(Target pointing data)
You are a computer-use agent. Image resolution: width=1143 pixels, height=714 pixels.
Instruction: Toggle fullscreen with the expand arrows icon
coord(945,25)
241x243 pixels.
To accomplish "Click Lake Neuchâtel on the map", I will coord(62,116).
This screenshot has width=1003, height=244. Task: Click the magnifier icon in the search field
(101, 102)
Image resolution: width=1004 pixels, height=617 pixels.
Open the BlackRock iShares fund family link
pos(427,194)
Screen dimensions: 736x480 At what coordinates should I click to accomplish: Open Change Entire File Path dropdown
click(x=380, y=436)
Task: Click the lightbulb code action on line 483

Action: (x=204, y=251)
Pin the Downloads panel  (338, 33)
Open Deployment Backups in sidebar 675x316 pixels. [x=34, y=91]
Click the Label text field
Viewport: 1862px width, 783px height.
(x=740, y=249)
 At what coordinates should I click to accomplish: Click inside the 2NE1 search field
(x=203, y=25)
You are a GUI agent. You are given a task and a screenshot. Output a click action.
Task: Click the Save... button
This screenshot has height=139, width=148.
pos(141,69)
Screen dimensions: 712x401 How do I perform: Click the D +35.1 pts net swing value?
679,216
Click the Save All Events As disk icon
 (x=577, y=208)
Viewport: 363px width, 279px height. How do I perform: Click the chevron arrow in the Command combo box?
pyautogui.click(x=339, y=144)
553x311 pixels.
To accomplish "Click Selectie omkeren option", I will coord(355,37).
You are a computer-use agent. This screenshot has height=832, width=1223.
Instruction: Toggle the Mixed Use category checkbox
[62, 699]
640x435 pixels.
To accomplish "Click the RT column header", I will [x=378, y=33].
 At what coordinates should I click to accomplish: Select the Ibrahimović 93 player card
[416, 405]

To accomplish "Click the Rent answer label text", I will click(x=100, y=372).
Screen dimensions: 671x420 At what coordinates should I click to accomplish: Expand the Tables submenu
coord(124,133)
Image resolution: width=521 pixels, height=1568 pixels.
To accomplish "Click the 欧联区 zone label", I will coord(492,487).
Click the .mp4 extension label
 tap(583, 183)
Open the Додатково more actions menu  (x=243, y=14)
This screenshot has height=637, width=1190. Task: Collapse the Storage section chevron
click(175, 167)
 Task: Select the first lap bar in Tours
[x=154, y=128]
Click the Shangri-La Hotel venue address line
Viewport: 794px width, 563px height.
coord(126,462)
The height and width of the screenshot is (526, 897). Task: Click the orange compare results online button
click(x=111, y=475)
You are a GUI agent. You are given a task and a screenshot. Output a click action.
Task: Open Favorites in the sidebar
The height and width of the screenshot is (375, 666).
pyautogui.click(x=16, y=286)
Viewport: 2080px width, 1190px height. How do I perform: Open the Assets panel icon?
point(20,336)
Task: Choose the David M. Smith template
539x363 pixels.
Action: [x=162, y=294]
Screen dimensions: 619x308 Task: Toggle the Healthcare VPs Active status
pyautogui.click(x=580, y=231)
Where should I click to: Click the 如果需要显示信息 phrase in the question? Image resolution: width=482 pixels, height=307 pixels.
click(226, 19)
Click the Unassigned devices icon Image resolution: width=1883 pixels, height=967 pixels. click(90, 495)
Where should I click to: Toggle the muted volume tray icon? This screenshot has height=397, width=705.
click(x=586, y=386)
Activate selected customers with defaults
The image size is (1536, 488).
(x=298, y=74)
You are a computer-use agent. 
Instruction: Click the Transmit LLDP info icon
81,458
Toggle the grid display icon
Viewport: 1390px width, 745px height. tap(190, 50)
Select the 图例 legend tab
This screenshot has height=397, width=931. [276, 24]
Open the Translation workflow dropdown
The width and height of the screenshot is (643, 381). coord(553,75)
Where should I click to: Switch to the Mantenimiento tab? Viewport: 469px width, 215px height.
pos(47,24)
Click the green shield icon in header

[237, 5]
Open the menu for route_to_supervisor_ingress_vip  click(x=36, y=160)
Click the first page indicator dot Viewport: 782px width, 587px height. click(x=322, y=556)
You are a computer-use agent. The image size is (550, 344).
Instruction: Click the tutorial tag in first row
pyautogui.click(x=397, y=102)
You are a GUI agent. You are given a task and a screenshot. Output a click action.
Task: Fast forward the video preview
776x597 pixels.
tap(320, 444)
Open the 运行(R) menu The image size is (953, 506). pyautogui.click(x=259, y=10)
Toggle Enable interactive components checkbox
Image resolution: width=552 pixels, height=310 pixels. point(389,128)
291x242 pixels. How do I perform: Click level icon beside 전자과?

Directions for this task:
Reproduce every one of the lines above verbatim.

Correct response:
You are a computer-use agent. Image resolution: width=1143 pixels, height=714 pixels.
Instruction: Toggle fullscreen with the expand arrows icon
coord(945,25)
241x243 pixels.
To accomplish "Click Lake Neuchâtel on the map", I will coord(62,116).
This screenshot has width=1003, height=244. Task: Click the magnifier icon in the search field
(101, 102)
Image resolution: width=1004 pixels, height=617 pixels.
Open the BlackRock iShares fund family link
pos(427,194)
Screen dimensions: 736x480 At what coordinates should I click to accomplish: Open Change Entire File Path dropdown
click(x=380, y=436)
Task: Click the lightbulb code action on line 483

Action: (x=204, y=251)
Pin the Downloads panel  (338, 33)
Open Deployment Backups in sidebar 675x316 pixels. [x=34, y=91]
Click the Label text field
Viewport: 1862px width, 783px height.
(x=740, y=249)
 At what coordinates should I click to accomplish: Click inside the 2NE1 search field
(x=203, y=25)
You are a GUI agent. You are given a task and a screenshot. Output a click action.
Task: Click the Save... button
This screenshot has height=139, width=148.
pos(141,69)
Screen dimensions: 712x401 How do I perform: Click the D +35.1 pts net swing value?
679,216
Click the Save All Events As disk icon
 (x=577, y=208)
Viewport: 363px width, 279px height. How do I perform: Click the chevron arrow in the Command combo box?
pyautogui.click(x=339, y=144)
553x311 pixels.
To accomplish "Click Selectie omkeren option", I will coord(355,37).
You are a computer-use agent. This screenshot has height=832, width=1223.
Instruction: Toggle the Mixed Use category checkbox
[62, 699]
640x435 pixels.
To accomplish "Click the RT column header", I will [x=378, y=33].
 At what coordinates should I click to accomplish: Select the Ibrahimović 93 player card
[416, 405]

To accomplish "Click the Rent answer label text", I will click(x=100, y=372).
Screen dimensions: 671x420 At what coordinates should I click to accomplish: Expand the Tables submenu
coord(124,133)
Image resolution: width=521 pixels, height=1568 pixels.
To accomplish "Click the 欧联区 zone label", I will coord(492,487).
Click the .mp4 extension label
 tap(583, 183)
Open the Додатково more actions menu  (x=243, y=14)
This screenshot has height=637, width=1190. Task: Collapse the Storage section chevron
click(175, 167)
 Task: Select the first lap bar in Tours
[x=154, y=128]
Click the Shangri-La Hotel venue address line
Viewport: 794px width, 563px height.
coord(126,462)
The height and width of the screenshot is (526, 897). Task: Click the orange compare results online button
click(x=111, y=475)
You are a GUI agent. You are given a task and a screenshot. Output a click action.
Task: Open Favorites in the sidebar
The height and width of the screenshot is (375, 666).
pyautogui.click(x=16, y=286)
Viewport: 2080px width, 1190px height. How do I perform: Open the Assets panel icon?
point(20,336)
Task: Choose the David M. Smith template
539x363 pixels.
Action: [x=162, y=294]
Screen dimensions: 619x308 Task: Toggle the Healthcare VPs Active status
pyautogui.click(x=580, y=231)
Where should I click to: Click the 如果需要显示信息 phrase in the question? Image resolution: width=482 pixels, height=307 pixels.
click(226, 19)
Click the Unassigned devices icon Image resolution: width=1883 pixels, height=967 pixels. click(90, 495)
Where should I click to: Toggle the muted volume tray icon? This screenshot has height=397, width=705.
click(x=586, y=386)
Activate selected customers with defaults
The image size is (1536, 488).
(x=298, y=74)
You are a computer-use agent. 
Instruction: Click the Transmit LLDP info icon
81,458
Toggle the grid display icon
Viewport: 1390px width, 745px height. tap(190, 50)
Select the 图例 legend tab
This screenshot has height=397, width=931. [276, 24]
Open the Translation workflow dropdown
The width and height of the screenshot is (643, 381). coord(553,75)
Where should I click to: Switch to the Mantenimiento tab? Viewport: 469px width, 215px height.
pos(47,24)
Click the green shield icon in header

[237, 5]
Open the menu for route_to_supervisor_ingress_vip  click(x=36, y=160)
Click the first page indicator dot Viewport: 782px width, 587px height. click(x=322, y=556)
You are a computer-use agent. The image size is (550, 344).
Instruction: Click the tutorial tag in first row
pyautogui.click(x=397, y=102)
You are a GUI agent. You are given a task and a screenshot. Output a click action.
Task: Fast forward the video preview
776x597 pixels.
tap(320, 444)
Open the 运行(R) menu The image size is (953, 506). pyautogui.click(x=259, y=10)
Toggle Enable interactive components checkbox
Image resolution: width=552 pixels, height=310 pixels. point(389,128)
291x242 pixels. How do I perform: Click level icon beside 전자과?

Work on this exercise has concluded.